Q573 Lord Plumb: I am more familiar
with quotas in other commodities.
Mr Dougal: I believe so.
Q574 Chairman: Can I just put one
very quick question? The opposite point of view has half been
expressed, which is that the fishing industry is associated to
some extent with small, vulnerable coastal communities that have
limited economic opportunities, and if you have transferable quotas
that can be bought out for ever then you nasty big east coast
boys are going to make offers that these people in these small
communities cannot refuse. You will take their quota and Fred
Macdonald will be all right but Jimmy McBride and whatever will
not because they will not have anything going on in their community.
Mr Dougal: Do you not think that is happening
already? Can I give you an example? As I say, I come from the
Scottish Borders, Eyemouth. My brother has a fish business in
Eyemouth and it is 220 miles away. He used to travel up to Peterhead
every week to get his fish supplies because there is no fish landed
at all between Eyemouth and Peterhead. Are there any communities
left? I do not think so.

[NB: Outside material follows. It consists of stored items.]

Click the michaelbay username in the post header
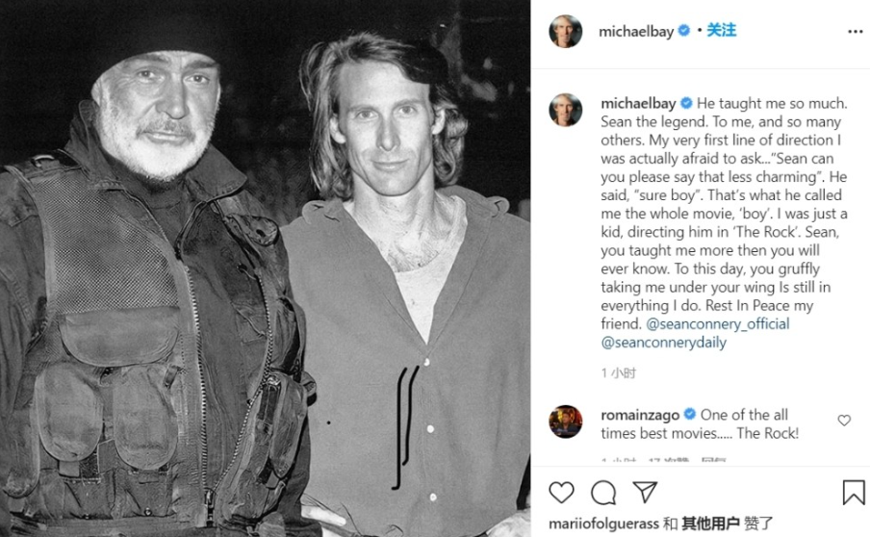The width and height of the screenshot is (870, 537). point(636,31)
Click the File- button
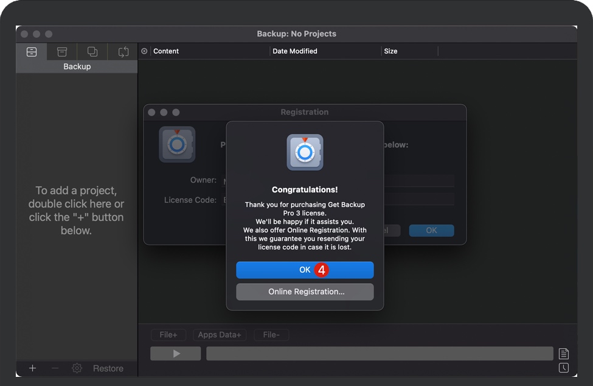593x386 pixels. click(271, 335)
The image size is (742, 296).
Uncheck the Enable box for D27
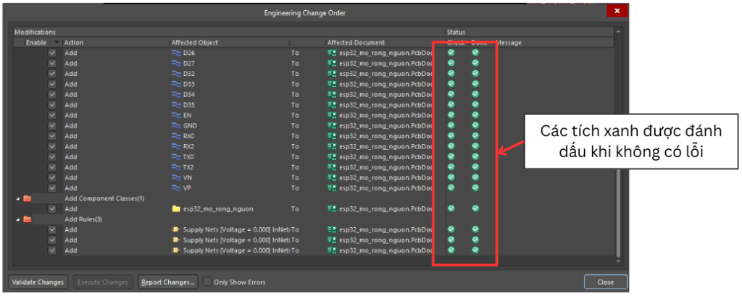click(x=52, y=64)
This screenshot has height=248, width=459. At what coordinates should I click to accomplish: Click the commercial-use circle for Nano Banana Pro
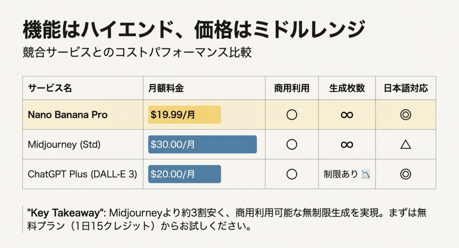tap(292, 115)
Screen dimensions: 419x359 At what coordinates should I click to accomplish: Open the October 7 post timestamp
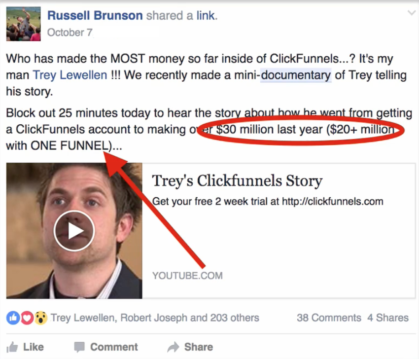[x=70, y=33]
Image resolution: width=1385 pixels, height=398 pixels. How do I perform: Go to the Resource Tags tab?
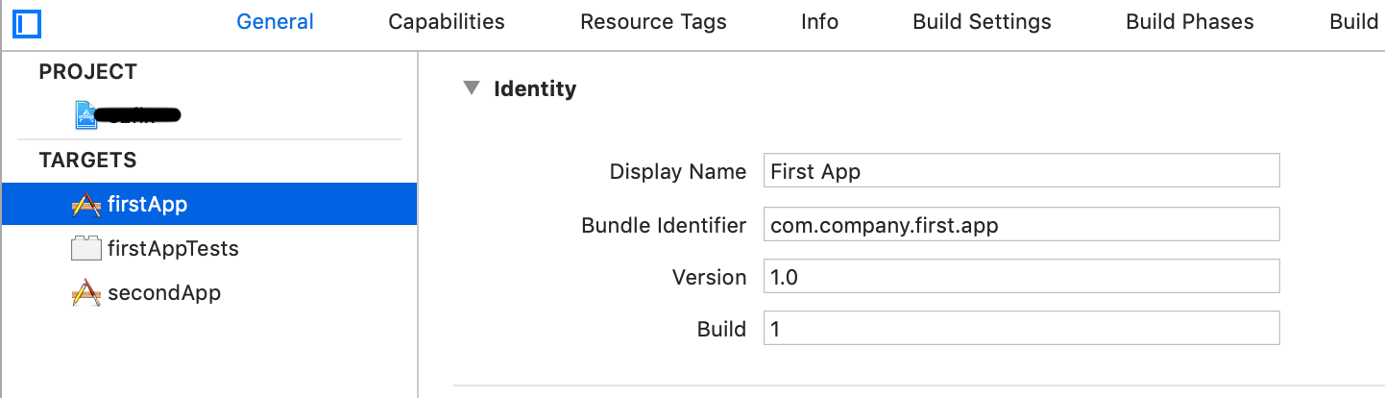(x=653, y=21)
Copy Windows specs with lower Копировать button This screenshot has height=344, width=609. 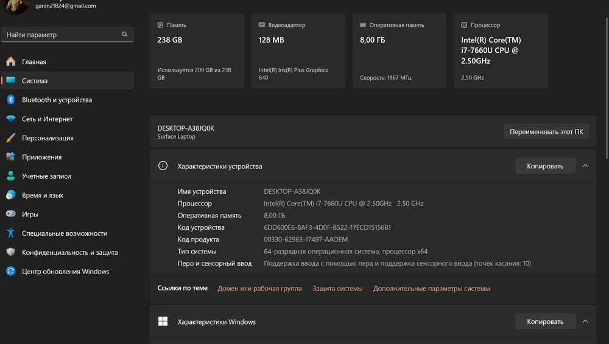tap(545, 322)
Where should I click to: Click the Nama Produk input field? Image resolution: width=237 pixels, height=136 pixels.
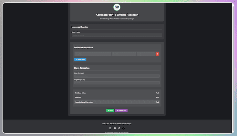[117, 35]
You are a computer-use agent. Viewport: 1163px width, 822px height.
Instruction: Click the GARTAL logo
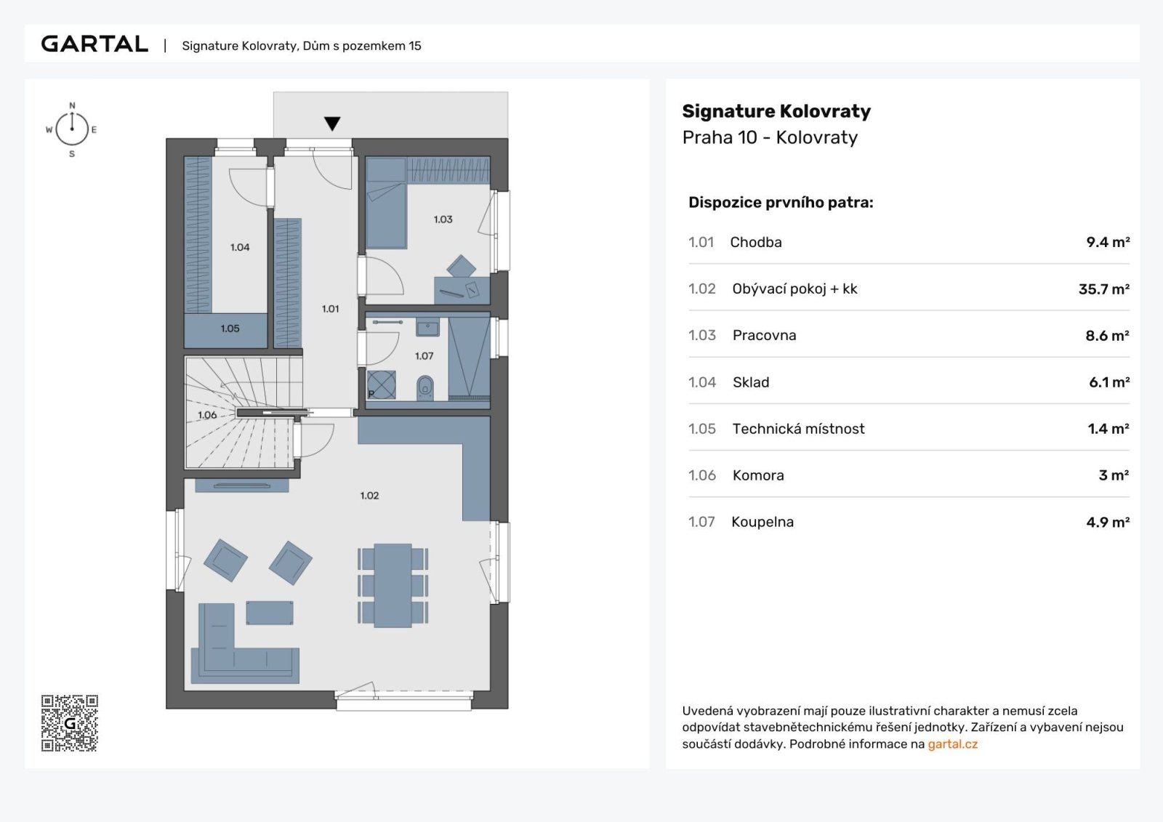click(94, 44)
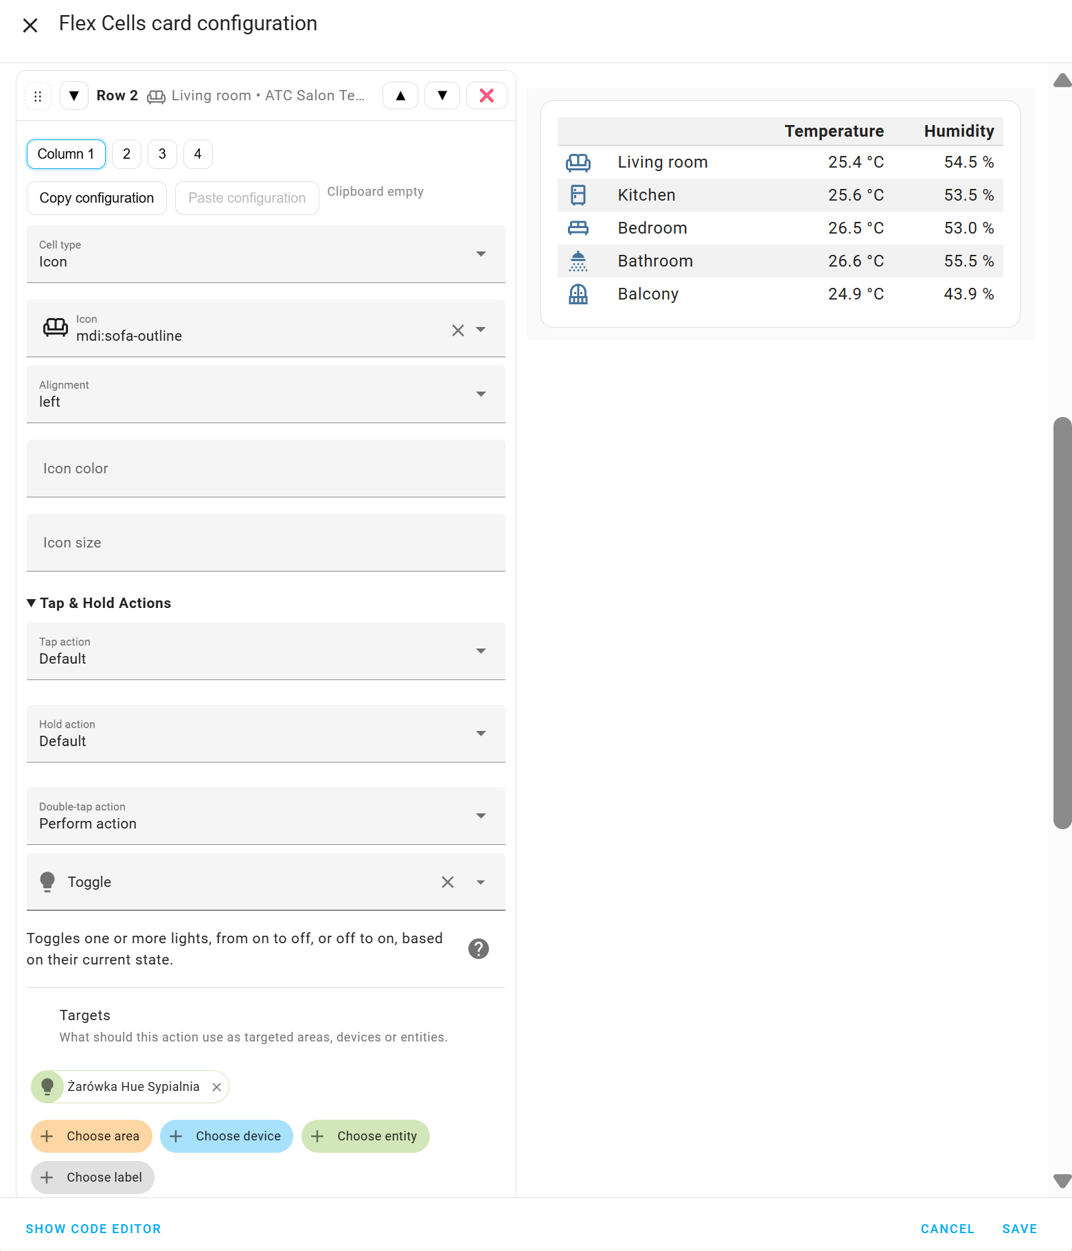This screenshot has height=1251, width=1072.
Task: Click the Save button
Action: point(1019,1229)
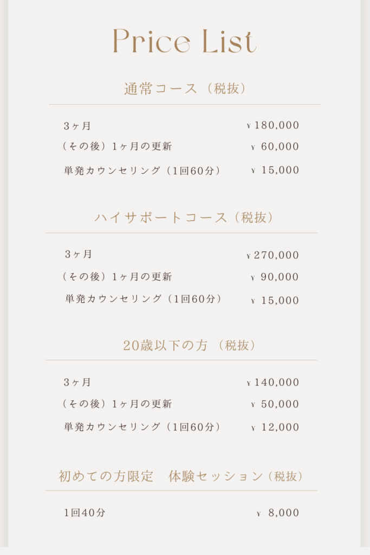This screenshot has height=555, width=370.
Task: Select the 通常コース（税抜） section title
Action: tap(185, 88)
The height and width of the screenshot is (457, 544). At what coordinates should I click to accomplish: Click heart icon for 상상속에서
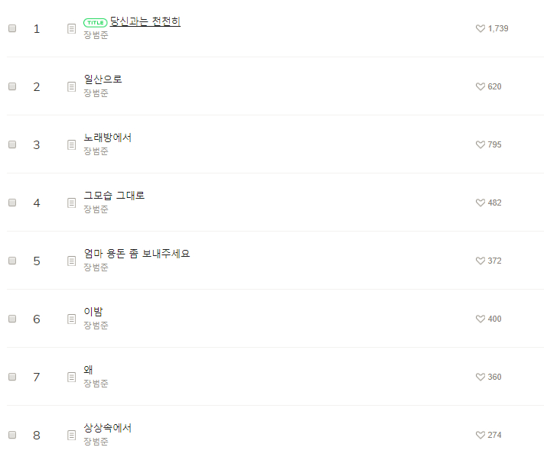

Yes, there is a very small community
in the Firth of Forth catching bream and nephrops, but, reading
the Fishing News last week, that is probably not going
to be viable now because they catch so little and there are escalating
fuel costs, so even that is in jeopardy. When I was a fisherman
for the two years with my father there were about 20 vessels catching
fish from Eyemouth. There is not one left now. The nearest port
for my brother to get fish is Peterhead from Eyemouth, 220 miles
away, and the nearest port going further south is Grimsby about
the same distance. I think it would be great to leave the community
aspect within Scotland but I think it is a fallacy because I do
not think there are any communities left. If you go from Fraserburgh
north you finish up at Scrabster. That is another 200 miles away
so there are only three ports within about 400 miles.
Q575 Viscount Brookeborough: Have
these people got other jobs? They are not all on the dole today?
Mr Dougal: No; they are probably still involved
with the industry.
Q576 Viscount Brookeborough: They
have merely diversified?
Mr Dougal: Yes.
Q577 Chairman: Management by effort
limitation or ITQs or both?
Mr Dougal: You never had that on the list of
questions.
Q578 Chairman: No. You see, you make
us think.
Mr Dougal: Personally, ITQs.
Q579 Chairman: Okay. Well done. Thank
you very much. I hope you enjoyed it.
Mr Dougal: And I hope you have a safe flight
home.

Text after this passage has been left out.